Dopo due anni di didattica a distanza, l’insegnante di lettere Valentina Petri torna in libreria con “Vai al posto”, un romanzo nato dalla volontà dell’autrice (conosciuta sui social per la pagina “Portami il diario”) di restituire un anno di scuola normale, in cui si sta insieme a volto scoperto, attraverso il potere delle parole – Su ilLibraio.it un capitolo

Dopo due anni di didattica a distanza, in cui i ragazzi, più di chiunque altro, hanno sofferto la socialità filtrata dagli schermi, l’autrice e insegnante di lettere Valentina Petri torna in libreria con Vai al posto (Rizzoli), una storia di ordinaria follia, che ci racconta come, tra tutti gli insegnamenti che ci dà la scuola, lo stare insieme è senza dubbio il più bello.

Petri insegna lettere all’istituto professionale Francis Lombardi, e dal 2017 condivide le sue storie di scuola sulla pagina Facebook Portami il diario, che dà anche il nome al suo primo libro, uscito nel 2020, in cui racconta la vita in classe dal punto di vista (autoironico) di una prof di lettere in un istituto professionale.

Vai al posto nasce dalla volontà dell’autrice di restituire un anno di scuola normale, in cui si sta insieme a volto scoperto, attraverso il potere delle parole.

Vai al posto

L’anno scolastico per la prof Valentina è pieno di novità: alcune belle, come la cattedra sospiratissima e una nuova prima tutta da conoscere, altre meno, come due quinte improvvisamente accorpate. Per risparmiare sugli insegnanti e a un passo dalla maturità, si è deciso di mettere insieme classi di indirizzi diversi con lo stesso programma di italiano. E così lei si ritrova a gestire una quinta di Moda, popolata di sole fanciulle, innestata con gli elettricisti casinisti, in un calderone imprevedibile che ha tutti gli ingredienti di una maionese destinata a impazzire.

Mentre la prima è un’adorabile classe di pulcini che stanno imparando a camminare, i suoi alunni di quarta non cedono di un passo dal solito caos: Missile in fuga nei corridoi, Basito che si perde in giro per Roma, Amebo che lo ritrova anche se è rimasto in Piemonte…

Tra foto a tradimento e bodyshaming, trappole e chiarimenti, le collaborazioni più inaspettate sbocceranno per lasciare tutti a bocca aperta, inclusa la prof.
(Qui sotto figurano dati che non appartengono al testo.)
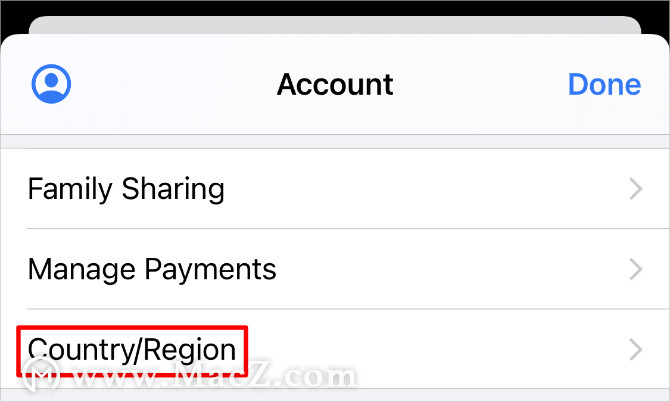The width and height of the screenshot is (670, 402).
Task: Tap blank space in Family Sharing row
Action: click(x=427, y=188)
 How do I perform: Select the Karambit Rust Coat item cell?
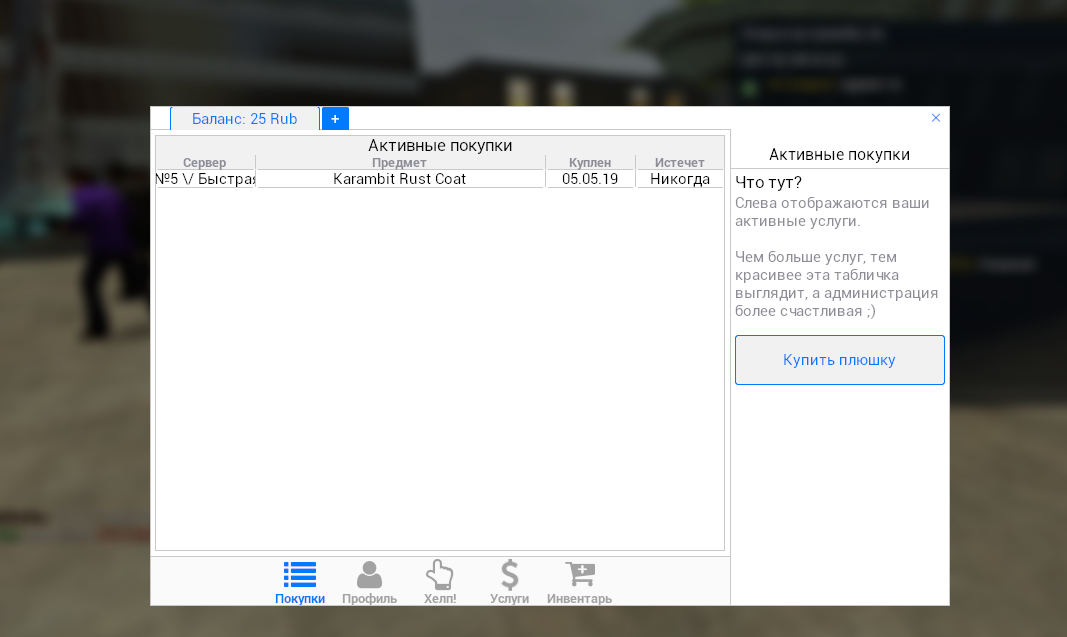coord(400,179)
Per gentile concessione della casa editrice, su ilLibraio.it un capitolo:

Lupino

28 ottobre, venerdì

È iniziata ufficialmente la stagione dei fuori orario. Incombono i consigli di classe, le valutazioni di metà quadrimestre invocano il loro tributo di sangue e taluni elementi, con perizia degna dei più consumati latitanti, sono riusciti a evitare tutto.

Assenti al dì della verifica, entrati in ritardo il giorno dell’interrogazione, usciti in anticipo se tragicamente consapevoli del destino incombente, invisibili al momento dei recuperi, smaterializzati, evaporati, non pervenuti in qualsivoglia momento. Ma anni e anni di telefilm coi poliziotti ammerigani e centinaia di puntate di Chi l’ha visto? hanno reso gli insegnanti più efficaci dei can da trifola ed ecco che all’improvviso, quando il nostro studente si sente perfettamente sicuro, al calduccio del suo banco vista termosifone, con la focaccia con le olive che si scalda in attesa di essere consumata, entriamo di forza in classe, salutiamo il professore in cattedra che ci regge il gioco da bravo collega di pattuglia e diciamo: «Scusa, dopo ho l’ora buca, puoi mica fare uscire l’Inafferrabile, che mi manca solo lui da interrogare?».

Il collega, che sta domando venti e più meccanici riottosi all’idea di apprendere alcunché, in genere accoglie la proposta con entusiasmo e rilancia chiedendo se posso portargliene via altri dieci. Me ne basta soltanto uno che faccia da testimone e, felice del mio rapimento con estorsione, mi dirigo verso un’aula deserta dove esercitarmi nella raffinata arte della tortura medievale.

Invece oggi, colpo di scena, arriva la bidella e mi rifila una supplenza.

Vedo lo sguardo dell’Inafferrabile aprirsi in un sorriso: “Ah, il fato è dalla mia parte, non mi avrai neppure oggi!”. Ma se c’è una cosa che ho imparato a scuola è non arrendermi mai ai capricci della sorte.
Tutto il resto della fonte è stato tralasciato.